──────── RECORD SET

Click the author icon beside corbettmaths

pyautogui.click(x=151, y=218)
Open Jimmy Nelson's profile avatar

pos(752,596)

────────────────
──────── RECORD SET

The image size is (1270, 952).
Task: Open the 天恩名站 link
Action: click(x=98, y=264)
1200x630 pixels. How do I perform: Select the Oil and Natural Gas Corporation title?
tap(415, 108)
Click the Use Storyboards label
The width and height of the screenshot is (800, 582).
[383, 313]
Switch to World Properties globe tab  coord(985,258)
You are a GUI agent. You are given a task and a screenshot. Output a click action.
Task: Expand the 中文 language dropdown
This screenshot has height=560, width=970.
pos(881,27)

────────────────
──────── RECORD SET

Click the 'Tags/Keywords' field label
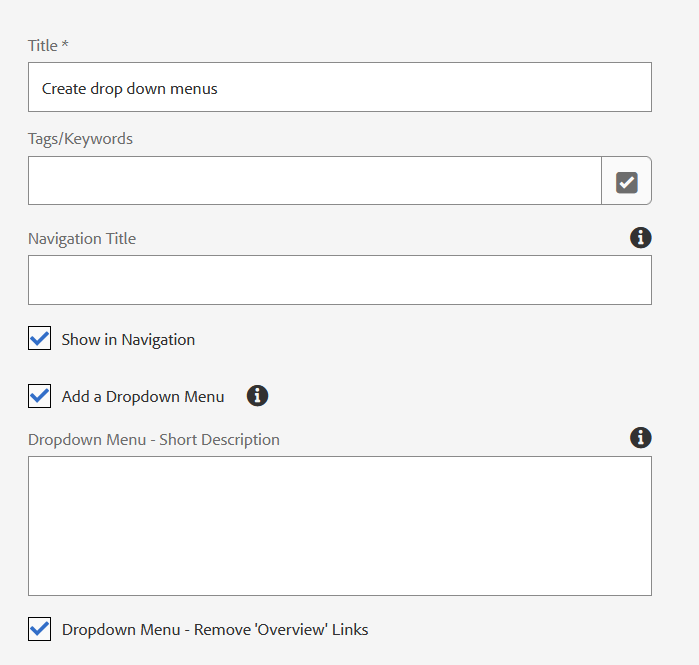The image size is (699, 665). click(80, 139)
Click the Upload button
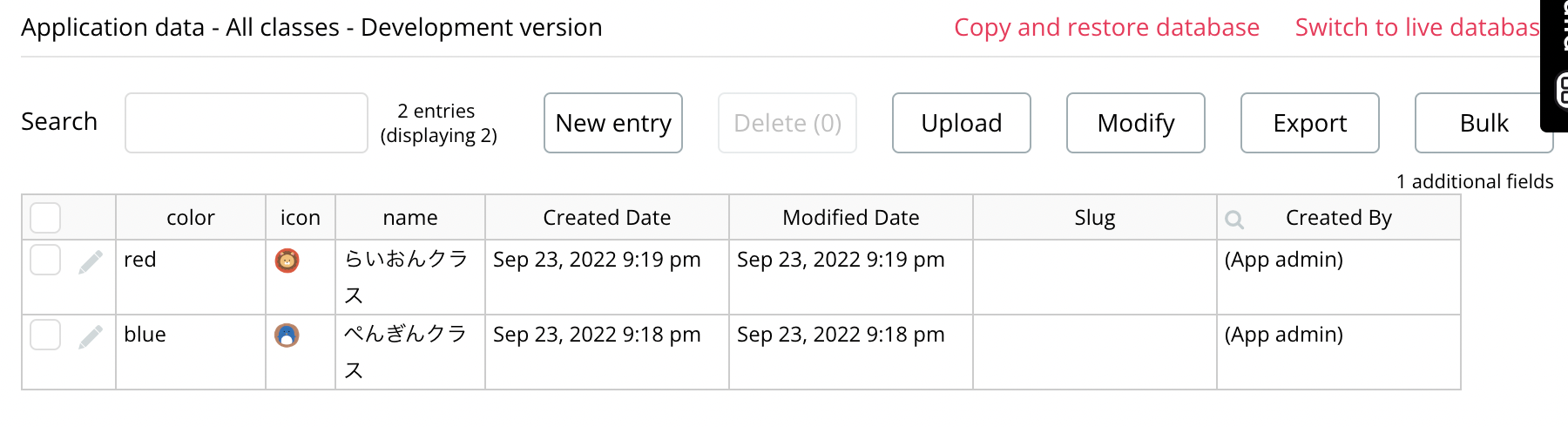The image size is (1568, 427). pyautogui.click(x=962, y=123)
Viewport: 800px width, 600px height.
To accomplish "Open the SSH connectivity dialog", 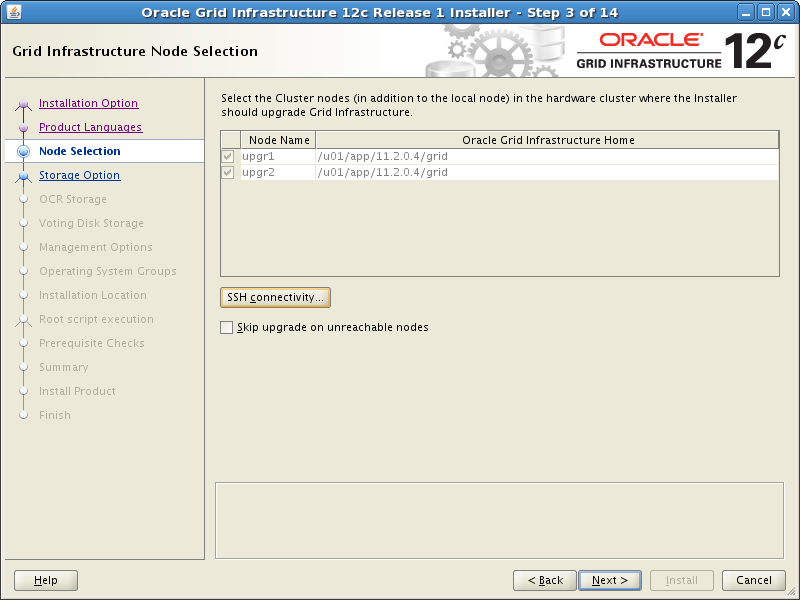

────────────────

WHAT THE TASK REQUIRES
In the records above, find the line with "Click the 'Tags/Keywords' field label" and the line with "the SSH connectivity", then restate word for word only those two lines and all lines between, omitting pictures.

EXERCISE ANSWER
Click the 'Tags/Keywords' field label
The image size is (699, 665). click(80, 139)
Click the Upload button
The image size is (1568, 427). pyautogui.click(x=962, y=123)
Viewport: 800px width, 600px height.
To accomplish "Open the SSH connectivity dialog", 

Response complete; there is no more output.